本文抜粋 —
:::

キッチンがスタイリッシュになるので憧れる方も多いアイランドキッチン。しかし、憧れと自分の料理スタイルと合うかどうかは別物だ。導入する前に、自分がアイランドキッチンで料理するとどのようなメリットがあるか、できるだけ具体的にイメージしておこう。

ペニンシュラ型キッチン

キッチンの左右どちらかを壁に付け、キッチン部分が「半島」のように突き出たレイアウトのキッチンです。アイランドキッチンと同様に、家族と顔を合わせながら作業をすることができるので、コミュニケーションが取りやすいのが特徴ですが、壁際にあることでアイランドキッチンとは微妙に性能が異なります。1辺が壁に接しているので、その分アイランドキッチンより設置スペースが少なくて済み、壁側にコンロが来るように設置することで、アイランドキッチンに比べ、部屋に臭いや油汚れが拡散しにくくなります。
また、目隠しを設けることで、乱雑になりがちなキッチンを隠すことも可能です。アイランドキッチンのように開放感に振り切らず、一部をクローズにすることによって使い勝手を向上させたものという位置づけになります。

ペニンシュラ型キッチン

ペニンシュラとは英語で「半島」を意味する「peninsula」から。このような対面型キッチンは1986~1989年頃の集合住宅における第5次マンションブーム以降から一般住宅へ浸透し始めたといわれている。

使い勝手の良いキッチンとは?
形状によるキッチンの種類を紹介しましたが、キッチンの使い勝手はキッチンの形状だけでは決まりません。あくまでキッチンの形状は使い勝手を決める要素の一部なので、他の要素についても確認しておくことが大切です。

『ワークトライアングル』の考え方
ワークトライアングルとは、シンク・冷蔵庫・コンロの前側の中心点を結ぶ作業導線のことで、ワークトライアングルを意識しながらキッチンのレイアウトを決めていくことで、台所の使いやすさが大きく変わってきます。基本的には、ワークトライアングルは正三角形に近い形をしているほど作業効率が良くなります。

:::

[記述された対象を特定するための項目]
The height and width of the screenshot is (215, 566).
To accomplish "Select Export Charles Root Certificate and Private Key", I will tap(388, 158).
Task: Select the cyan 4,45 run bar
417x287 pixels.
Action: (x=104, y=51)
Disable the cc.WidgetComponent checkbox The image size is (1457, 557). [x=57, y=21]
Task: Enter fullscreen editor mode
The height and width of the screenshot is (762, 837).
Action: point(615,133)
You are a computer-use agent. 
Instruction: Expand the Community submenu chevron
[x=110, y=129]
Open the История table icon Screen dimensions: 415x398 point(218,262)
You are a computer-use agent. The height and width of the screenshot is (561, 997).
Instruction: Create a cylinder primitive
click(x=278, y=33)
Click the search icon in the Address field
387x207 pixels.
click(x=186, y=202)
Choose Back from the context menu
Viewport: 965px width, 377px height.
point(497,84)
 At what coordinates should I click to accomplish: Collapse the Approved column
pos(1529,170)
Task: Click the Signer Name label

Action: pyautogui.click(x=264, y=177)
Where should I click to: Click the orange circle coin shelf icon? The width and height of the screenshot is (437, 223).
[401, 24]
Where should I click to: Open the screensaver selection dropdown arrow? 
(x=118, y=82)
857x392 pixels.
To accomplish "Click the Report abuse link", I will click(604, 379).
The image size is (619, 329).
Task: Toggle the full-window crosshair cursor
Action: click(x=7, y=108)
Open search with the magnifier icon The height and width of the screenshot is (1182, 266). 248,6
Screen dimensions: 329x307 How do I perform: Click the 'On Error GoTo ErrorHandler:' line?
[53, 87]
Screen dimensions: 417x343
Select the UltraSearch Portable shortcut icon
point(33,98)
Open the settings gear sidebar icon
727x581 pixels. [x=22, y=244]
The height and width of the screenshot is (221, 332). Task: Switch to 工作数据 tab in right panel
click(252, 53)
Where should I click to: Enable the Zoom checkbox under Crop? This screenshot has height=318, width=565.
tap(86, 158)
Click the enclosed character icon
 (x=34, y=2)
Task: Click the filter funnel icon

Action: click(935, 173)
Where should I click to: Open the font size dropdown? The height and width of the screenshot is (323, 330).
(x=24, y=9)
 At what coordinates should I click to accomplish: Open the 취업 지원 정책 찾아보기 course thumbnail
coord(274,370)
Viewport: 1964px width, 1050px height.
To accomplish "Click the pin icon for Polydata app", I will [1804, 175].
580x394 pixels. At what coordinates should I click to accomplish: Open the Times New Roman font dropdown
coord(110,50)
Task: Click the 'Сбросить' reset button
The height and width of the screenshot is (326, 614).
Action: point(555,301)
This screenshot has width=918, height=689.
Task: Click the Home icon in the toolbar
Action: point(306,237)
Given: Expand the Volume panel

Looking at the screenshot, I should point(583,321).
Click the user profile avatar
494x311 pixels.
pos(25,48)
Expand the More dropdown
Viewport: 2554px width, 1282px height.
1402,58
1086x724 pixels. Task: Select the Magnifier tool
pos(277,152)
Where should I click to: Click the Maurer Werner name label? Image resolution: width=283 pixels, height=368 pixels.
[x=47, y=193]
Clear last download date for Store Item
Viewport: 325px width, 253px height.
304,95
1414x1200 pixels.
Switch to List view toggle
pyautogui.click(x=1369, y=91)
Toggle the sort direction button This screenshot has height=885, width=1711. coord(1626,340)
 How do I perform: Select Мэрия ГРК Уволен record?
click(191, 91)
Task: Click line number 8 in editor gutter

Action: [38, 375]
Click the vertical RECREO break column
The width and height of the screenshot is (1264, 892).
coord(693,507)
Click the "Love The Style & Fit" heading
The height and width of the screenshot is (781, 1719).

:::

実施課題 1 —
キッチンの解説文にある「形状によるキッチンの種類を紹介しましたが、キッチンの使い勝手はキッチンの形状だけでは決まりません。」を英語に訳してください。
実施課題 2 —
キッチンの解説文を2文で要約してください。
実施課題 3 —
キッチンの解説文の最後の文を受けて、その先を書き継いでください。

結果 1 —
We have introduced the types of kitchens by shape, but how easy a kitchen is to use is not determined by its shape alone.

結果 2 —
ペニンシュラ型キッチンは左右どちらかを壁に付けたレイアウトで、アイランドキッチンと同様にコミュニケーションが取りやすく、設置スペースが少なくて済み、臭いや油汚れが部屋に拡散しにくい。キッチンの使い勝手は形状だけでは決まらず、シンク・冷蔵庫・コンロの前側の中心点を結ぶワークトライアングルが正三角形に近いほど作業効率が良くなる。

結果 3 —
また、3辺の長さの合計が3.6~6.6m(シンクの中心からコンロの中心までを120~180cm、コンロの中心から冷蔵庫の中心までを120~270cm、冷蔵庫の中心からシンクの中心までを120~210cm)の範囲内に収めるのが理想だといわれてます。これより長いと移動距離が長くなりすぎて疲れるキッチンとなり、逆に短すぎると窮屈になってしまい作業がしづらいキッチンとなります。

キッチンの高さ
キッチンは低すぎると調理や洗い物をする時の姿勢が前かがみになり、腰に負担がかかってしまいます。逆にキッチンが高すぎると調理器具などを無理に持ち上げる必要があるため、肩や腕に負担がかかってしまいます。適切な高さのキッチンを選ぶことで、台所作業をラクな姿勢で行うことができます。理想的なキッチンの高さは、「身長(cm)÷ 2 + 5cm」といわれており、日本工業規格(JIS)によりほとんどのメーカーで、80㎝・85㎝・90㎝・95cmの高さのものが用意されています。ただし、シンクの深さやコンロの高さ、スリッパやキッチンマットの有無やそれまで使ってきたキッチンの高さにより、人それぞれで適切な高さが微妙に異なります。可能ならば各メーカーのキッチンショールームへ出向き、実際にキッチンの目の前に立ってみた方が確実です。また、キッチンの高さは一度導入すると自由に変更がきかない部分なので、基本的には「キッチンにいちばん長く立つ人」を基準に考えるとよいでしょう。

キッチンの広さ
調理台(コンロとシンクの間)の理想は、60cm~90cmといわれています。まな板を置けるスペースだけではなく、同時に調味料や調理器具、下拵え前や下拵え後の食材を一時的に置けるような余裕があると便利だからです。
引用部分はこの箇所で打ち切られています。